Set a target time and goal for each workout before you get started. During your workouts, stick to your plan — on an interval day, give it all you’ve got, and on a recovery day, hold back so you will be stronger during your next workout.


The more muscle you have, the more efficient you’ll be at metabolizing (burning calories), and the more power you’ll have to excel during any type of workout. Incorporate strength training into your workout plan two to three days a week. Even short 20-minute strength workouts can make a difference in your performance over time; just make sure to perform these abbreviated workouts before your cardio workout and after a 5-10 minute warm-up. If you’re new to strength training, select a strength modality that you’ll look forward to incorporating into your workouts. Free weights, tubing, body weight, suspension training, and selectorized machines are all great options.

If you’re getting bored on your favorite cardio machine or if you’ve stopped seeing results, try these easy suggestions to reinvigorate your favorite equipment.


Avoid off-loading your body weight on to the equipment. Many times, exercisers will make things easier on themselves by holding onto the rails of a treadmill as the incline increases, or leaning forward on an elliptical machine’s handlebars during a high-resistance phase of a workout. Although it may feel like you’re working hard because your step count, resistance or angle are high, you’re cheating yourself out of the best workout possible by reducing your overall power output and the challenge on your core and stabilizer muscles.

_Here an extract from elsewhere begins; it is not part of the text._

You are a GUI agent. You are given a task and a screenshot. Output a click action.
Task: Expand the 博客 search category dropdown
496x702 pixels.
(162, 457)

Use the workouts built into your cardio equipment — these are named in line with their training intent. If you want a longer workout, stick to a fat-burning routine, which burns the highest amount of calories. Or if you want a short and sweet workout, focus on a high-intensity workout, but be sure to avoid over-training.


Build a workout playlist that alternates high-tempo and low-tempo songs. Try to match your steps or revolutions with the beat. For high-tempo songs, reduce resistance or flatten your incline and work faster. For low-tempo songs, increase resistance or incline.

Here are a few tips for mixing it up on the most popular types of cardio equipment at the gym:

  • Elliptical and Variable Stride Trainers — Keep your muscles guessing by adjusting your body position and training direction. Squatting, mixing intervals and training in a reverse direction are all great ways to encourage muscle confusion and develop strength. Reverse direction training also typically burns more calories, since our bodies are less familiar with this type of movement.
  • Treadmill — Develop strength by increasing the incline, and build speed by adding short decline intervals. For HIIT training, increase the incline on your treadmill, select pause, and perform short sprints using only your own power. This kind of workout is challenging, so you’ll probably be ready for a break after about 10 seconds of work.
  • Bike — Keep an eye on your power output, usually displayed as watts, and alternate workouts that maintain constant power with workouts that base intervals on power output. This will be an effective way to push intensity, whether you’re spinning faster at a light resistance or pulling slower at a high resistance.

Cardio equipment is always a great option for getting a great cardiovascular workout, but try these alternative exercise methods to get even more out of your training:


Taking a group exercise class is a great way to try out a new activity with friends and challenge yourself — research shows exercisers push themselves harder when working out in a group.


Circuit training using strength equipment or body weight exercises (traveling through a strength circuit with little rest between stations) is a great way to elevate the heart rate, develop muscular endurance and strength, and create new experiences in the gym.